A mãe da vítima, Marciana Pereira, relata que a rotina da família foi destruída desde a perda da filha caçula. Ela buscou informações sobre o andamento do processo durante todo o período de espera pelo julgamento. "É um pecinho de quebra-cabeça que perdeu. Não se encaixa mais", descreve Marciana. Para ela, a conclusão do caso representa a chance de amenizar o sofrimento. "Que a justiça seja feita de acordo com tudo que ele fez. Porque não foi um ato sem pensar. Ele sabia o que estava fazendo."

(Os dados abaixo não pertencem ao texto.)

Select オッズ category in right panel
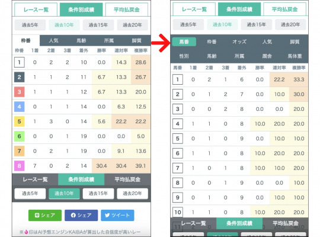320x237 pixels. pyautogui.click(x=239, y=42)
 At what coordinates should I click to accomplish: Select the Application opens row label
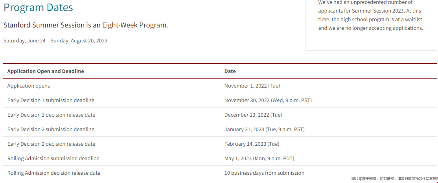point(29,86)
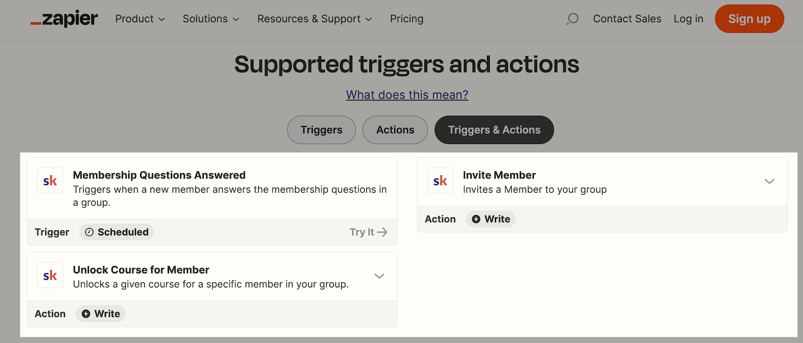
Task: Switch to the Actions filter tab
Action: coord(395,130)
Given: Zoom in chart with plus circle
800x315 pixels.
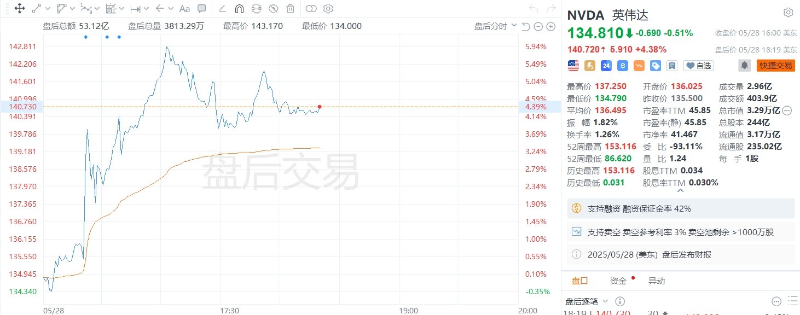Looking at the screenshot, I should 551,27.
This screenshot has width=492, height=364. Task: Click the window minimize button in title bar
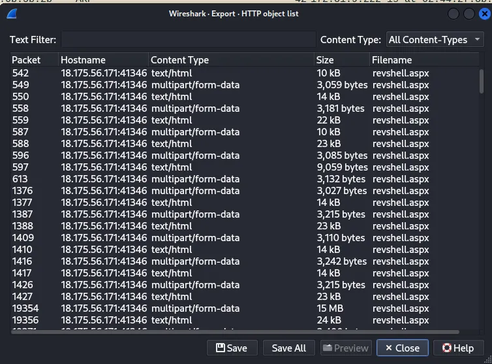[454, 14]
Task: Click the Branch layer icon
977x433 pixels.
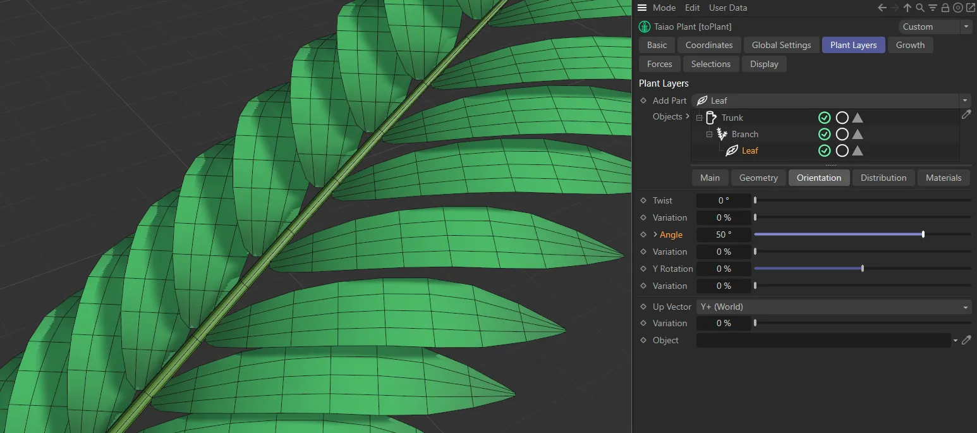Action: pos(721,134)
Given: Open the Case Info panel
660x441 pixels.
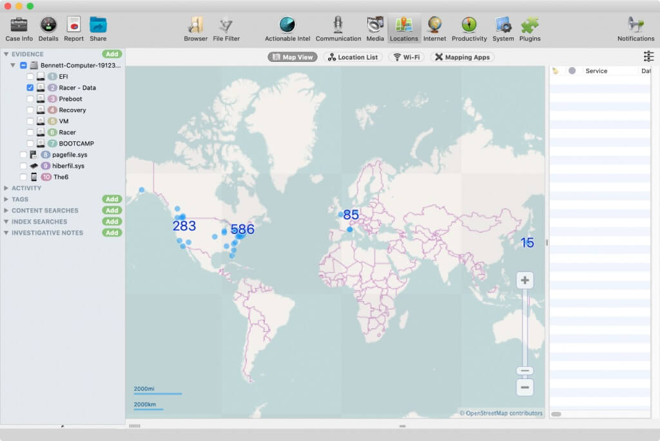Looking at the screenshot, I should tap(18, 26).
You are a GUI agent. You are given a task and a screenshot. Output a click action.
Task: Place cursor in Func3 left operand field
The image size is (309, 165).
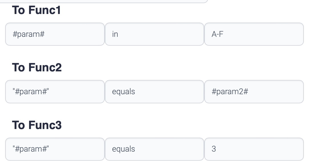pyautogui.click(x=55, y=149)
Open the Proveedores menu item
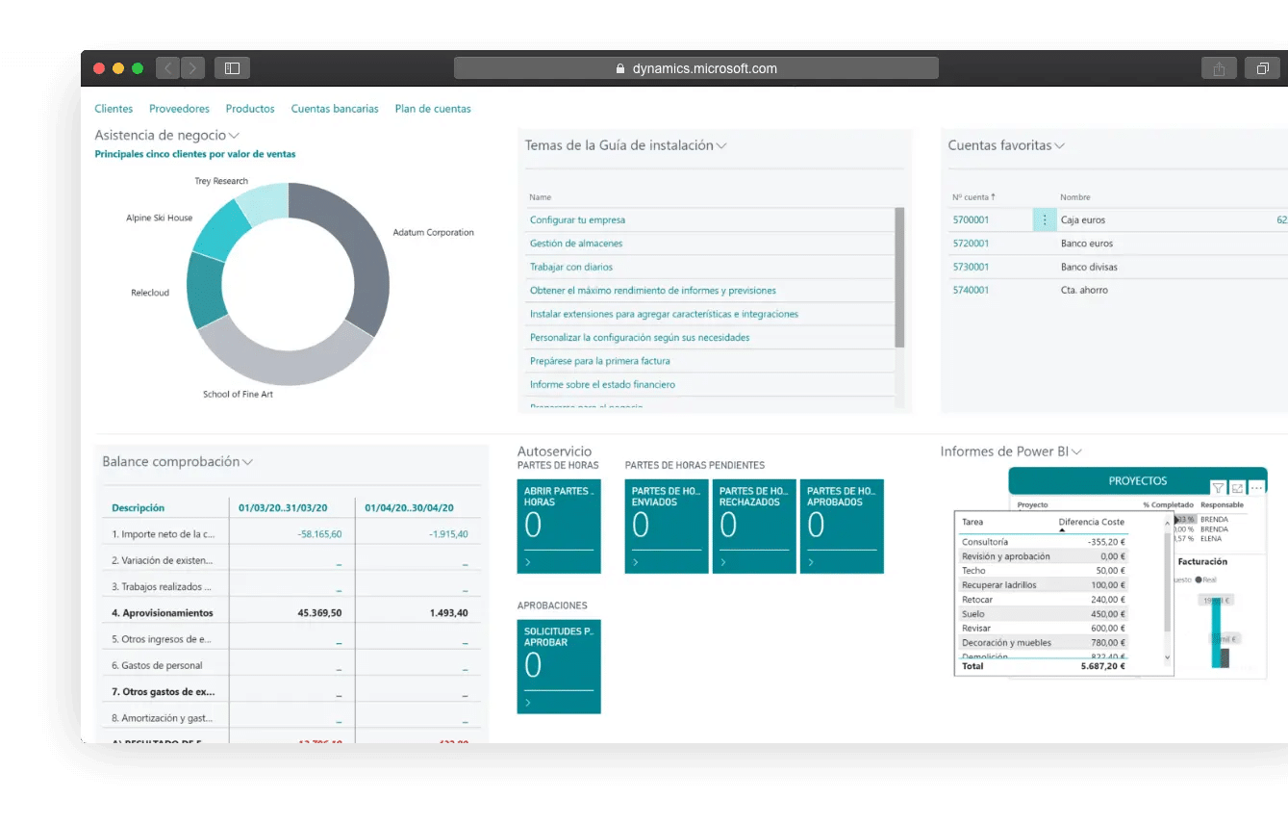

O crime aconteceu enquanto Luana participava de um churrasco com familiares. Um homem invadiu a residência para fugir de um perseguidor armado, que efetuou seis disparos contra o portão do imóvel. Um dos tiros atingiu a lateral do corpo da menina, que morreu no local. O delegado João Reis, que atendeu a ocorrência na época, afirma que as provas são suficientes para a condenação. "Eu lembro daquele portão, as marcas do disparo no portão. Claro, quando você vê uma criança morta naquela situação, você acaba sentindo ali a dor da família", diz Reis.
A investigação aponta que o autor dos disparos agiu com dolo eventual, ao assumir o risco de matar as diversas pessoas que estavam na confraternização. "Ele viu que tinha pessoas ali. Sabia que poderia atingir uma pessoa que estava ali, mas para ele tanto faz. É um indivíduo voltado ao crime", afirma o delegado.
A defesa de Vitor Hugo Ferreira da Silva sustenta a tese de inocência por falta de provas técnicas e testemunhais. O advogado Peter Kelter afirma que não houve reconhecimento formal do acusado no processo. "Nenhuma testemunha afirma com convicção, com uma certeza necessária, de que foi ele. Não há uma prova que possa apontar essa autoria", diz Kelter. Segundo ele, a condenação de um inocente não aplacaria a dor da família pela tragédia ocorrida.